Failures in Clustered Systems
A number of faults are specific to clustered systems. These faults affect synchronization between nodes, arbitration of conflicts regarding shared components, or the presentation of a single view of data or services to external users and systems. Cluster Failures describes how Sun Cluster 3.0 avoids and handles these faults. The sections that follow describe the split brain, multiple instance, and amnesia faults.
Split-brain failure occurs when a single cluster has a failure that results in reconfiguration into multiple partitions, with each partition forming without knowledge of the existence of any other. If each new cluster does not know of the existence of the others, there could be a collision in shared resources. Network addresses can be duplicated because each of the new clusters thinks it should own the shared network address. Shared storage could also be affected, because each cluster believes that it owns the shared storage. The result is severe data corruption.
Amnesia and Temporally Split Configurations explains how Sun Cluster 3.0 avoids the split-brain condition.
A multiple instance failure occurs when an application is designed to operate on data assuming it has exclusive access to the data and more than one instance of the application is started. For a single system there are many ways to prevent this failure, such as semaphores, checking the process list, creating lock files, and so forth. In a clustered environment, this prevention becomes more difficult. Using semaphores and checking the process list only applies to the local node. Creating lock files works, but only if the lock files are on shared storage. Even then, a simple lock file will not suffice, because the application must have a mechanism to correctly query each node in the cluster to ensure that another instance of the application is actually running, since the application may have failed without releasing the lock.
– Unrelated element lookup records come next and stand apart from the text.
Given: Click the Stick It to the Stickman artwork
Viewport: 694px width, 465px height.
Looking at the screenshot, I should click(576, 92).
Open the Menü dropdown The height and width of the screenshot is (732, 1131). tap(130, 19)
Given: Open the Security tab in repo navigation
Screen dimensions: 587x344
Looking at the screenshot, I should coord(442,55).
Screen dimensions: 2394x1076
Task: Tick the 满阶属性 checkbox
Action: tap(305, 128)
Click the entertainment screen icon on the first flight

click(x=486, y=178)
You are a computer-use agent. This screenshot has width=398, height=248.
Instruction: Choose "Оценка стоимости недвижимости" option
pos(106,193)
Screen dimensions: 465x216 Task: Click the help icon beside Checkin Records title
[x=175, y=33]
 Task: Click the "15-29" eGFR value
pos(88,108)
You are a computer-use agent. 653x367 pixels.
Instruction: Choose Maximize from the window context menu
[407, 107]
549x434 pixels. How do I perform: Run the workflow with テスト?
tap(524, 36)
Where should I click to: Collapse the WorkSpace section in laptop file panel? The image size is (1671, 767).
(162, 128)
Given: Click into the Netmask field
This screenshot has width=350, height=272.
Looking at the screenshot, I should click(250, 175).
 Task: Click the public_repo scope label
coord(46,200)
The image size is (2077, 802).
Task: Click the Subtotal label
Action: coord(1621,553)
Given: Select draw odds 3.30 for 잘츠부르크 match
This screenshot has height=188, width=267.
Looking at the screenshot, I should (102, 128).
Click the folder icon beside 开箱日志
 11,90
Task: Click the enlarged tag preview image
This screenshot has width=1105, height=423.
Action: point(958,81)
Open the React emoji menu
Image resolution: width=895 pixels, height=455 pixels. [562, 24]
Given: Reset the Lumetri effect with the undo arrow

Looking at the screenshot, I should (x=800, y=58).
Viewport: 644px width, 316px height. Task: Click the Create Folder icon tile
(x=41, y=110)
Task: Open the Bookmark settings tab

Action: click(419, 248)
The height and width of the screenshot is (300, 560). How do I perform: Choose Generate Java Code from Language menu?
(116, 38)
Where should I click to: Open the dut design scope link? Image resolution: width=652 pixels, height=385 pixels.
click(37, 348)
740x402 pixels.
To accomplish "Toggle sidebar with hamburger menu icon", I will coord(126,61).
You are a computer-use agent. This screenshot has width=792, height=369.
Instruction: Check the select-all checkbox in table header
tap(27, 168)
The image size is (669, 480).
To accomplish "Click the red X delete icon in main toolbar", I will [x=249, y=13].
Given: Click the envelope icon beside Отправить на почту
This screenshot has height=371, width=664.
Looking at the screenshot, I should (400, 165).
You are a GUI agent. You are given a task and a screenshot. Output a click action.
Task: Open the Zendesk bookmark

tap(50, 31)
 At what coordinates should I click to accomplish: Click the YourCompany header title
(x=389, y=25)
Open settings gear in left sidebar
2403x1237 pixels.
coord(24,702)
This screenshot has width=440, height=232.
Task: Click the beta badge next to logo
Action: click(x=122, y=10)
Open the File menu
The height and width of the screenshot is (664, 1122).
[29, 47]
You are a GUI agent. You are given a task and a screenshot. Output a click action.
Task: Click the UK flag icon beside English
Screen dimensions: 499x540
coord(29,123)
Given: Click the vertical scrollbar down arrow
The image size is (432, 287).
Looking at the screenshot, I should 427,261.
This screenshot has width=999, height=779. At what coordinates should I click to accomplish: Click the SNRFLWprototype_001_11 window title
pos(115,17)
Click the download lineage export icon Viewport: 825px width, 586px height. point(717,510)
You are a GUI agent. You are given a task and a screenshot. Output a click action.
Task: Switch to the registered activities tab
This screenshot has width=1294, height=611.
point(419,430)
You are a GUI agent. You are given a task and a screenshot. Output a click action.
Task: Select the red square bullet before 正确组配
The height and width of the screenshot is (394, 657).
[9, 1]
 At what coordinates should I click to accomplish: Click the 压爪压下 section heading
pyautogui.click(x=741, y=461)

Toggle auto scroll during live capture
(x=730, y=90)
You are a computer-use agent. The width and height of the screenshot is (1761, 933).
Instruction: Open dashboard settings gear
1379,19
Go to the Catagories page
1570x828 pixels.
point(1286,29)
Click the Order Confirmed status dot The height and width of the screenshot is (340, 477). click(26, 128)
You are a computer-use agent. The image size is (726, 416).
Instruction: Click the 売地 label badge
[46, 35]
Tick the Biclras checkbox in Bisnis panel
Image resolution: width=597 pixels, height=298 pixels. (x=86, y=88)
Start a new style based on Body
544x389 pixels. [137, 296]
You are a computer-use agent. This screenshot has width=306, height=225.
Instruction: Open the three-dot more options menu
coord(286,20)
Amnesia is a failure mode in which a node starts with stale cluster configuration information. This is a synchronization error because the cluster configuration information is not propagated to all of the nodes. For example, if a node fails and the cluster is then reconfigured, cluster configuration information of the node is now stale. If the node tries to rejoin the cluster, the node must resynchronize its cluster configuration information.
A more difficult situation occurs when the node fails, the cluster is reconfigured, the cluster is brought down, and then the failed node is brought back up. In this case, the stale cluster configuration information is presumed to be correct, and a new cluster is built with the stale configuration information.